Additional dedicated endpoint might be more complicated solution. I saw the REST Get method with body usage in a product internal API when I worked in IBM. Here is another example: https://www.elastic.co/guide/en/elasticsearch/reference/6.8/search-request-body.html

[cloudxxx8]

@farshidtz thanks for all the information the length limitation of the URI might come from the browsers. json=<base64-encoded-object> is really a workable solution. However, it will be very hard to use by the users. Every command payload should be encoded before calling. OpenAPI spec is not an issue. We have verified we can use v3.0.3, and the SwaggerHub will allow it. Even if the tools is not allowed payload in the Get method, we can still describe in text in the description field. I believe this feature can improve the usability and flexibility of the Command Service easily.

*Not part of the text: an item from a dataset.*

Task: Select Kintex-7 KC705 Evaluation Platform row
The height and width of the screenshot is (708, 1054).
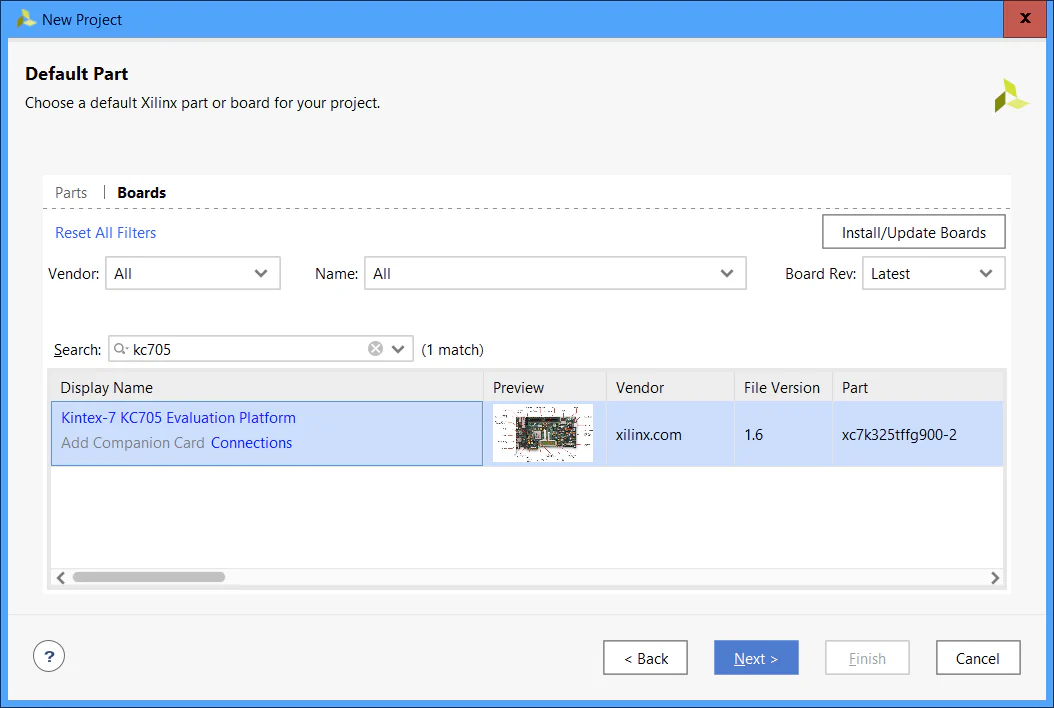Action: [178, 418]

I'm not sure how this would affect the usability for users in a browser. I guess you have a front-end web application which takes the input from a user and wants to pass it along in the body instead of URL. If that's the case, the difference is really an encoding step within the application.

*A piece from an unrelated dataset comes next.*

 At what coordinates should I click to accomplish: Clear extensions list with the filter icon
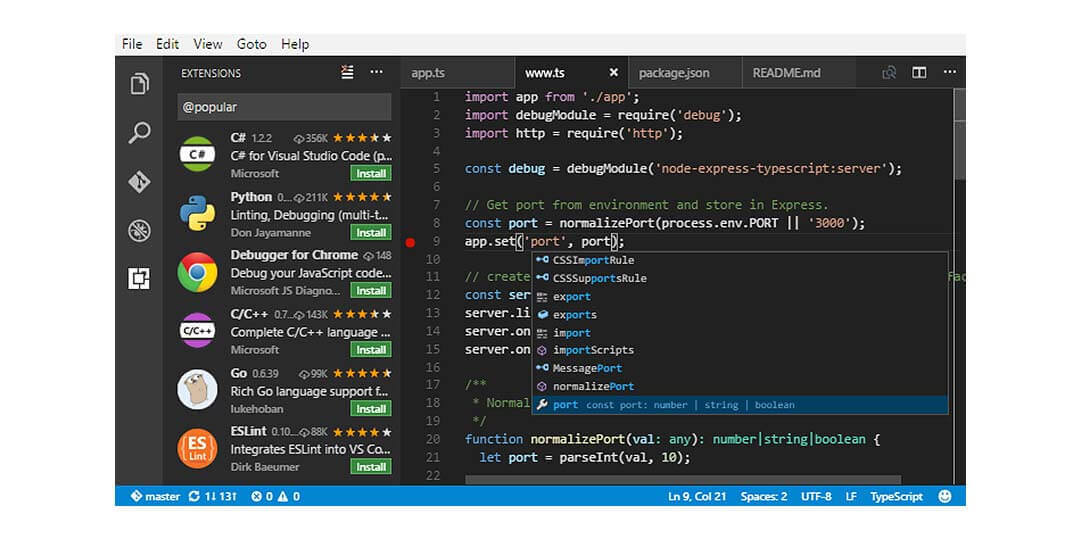point(347,72)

Putting in description is not enough because the OpenAPI spec may be used for client stub generation and testing. But this not a big deal since tools will get updated sooner or later. We just need to make sure we update the spec's OpenAPI version to one that officially supports GET requestBody.

Another issue that comes to mind is caching. It looks like Kong's proxy cache has no way of taking the body into consideration in the cache control key. So if caching is enabled, subsequent GET requests to the same endpoint (with different bodies) may hit the cache and return unexpected identical results. This should be documented somewhere to inform the users.

Thanks, @farshidtz you are right. There should be an application to build a path or request body normally. However, for the demo purpose, we can use Postman to achieve the request body easily. It needs some extra steps to encode and decode a base64 string. About Kong cache, we have to write the document to remind users not to enable it. It's the same no mater with or without the request body for Core Commands.

[cloudxxx8]

@iain-anderson ok, here is another example: https://www.onvif.org/ver10/media/wsdl/media.wsdl

[cloudxxx8]

According to the discussion in the Device WG meeting, decide to allow URL path parameter only. Close this issue.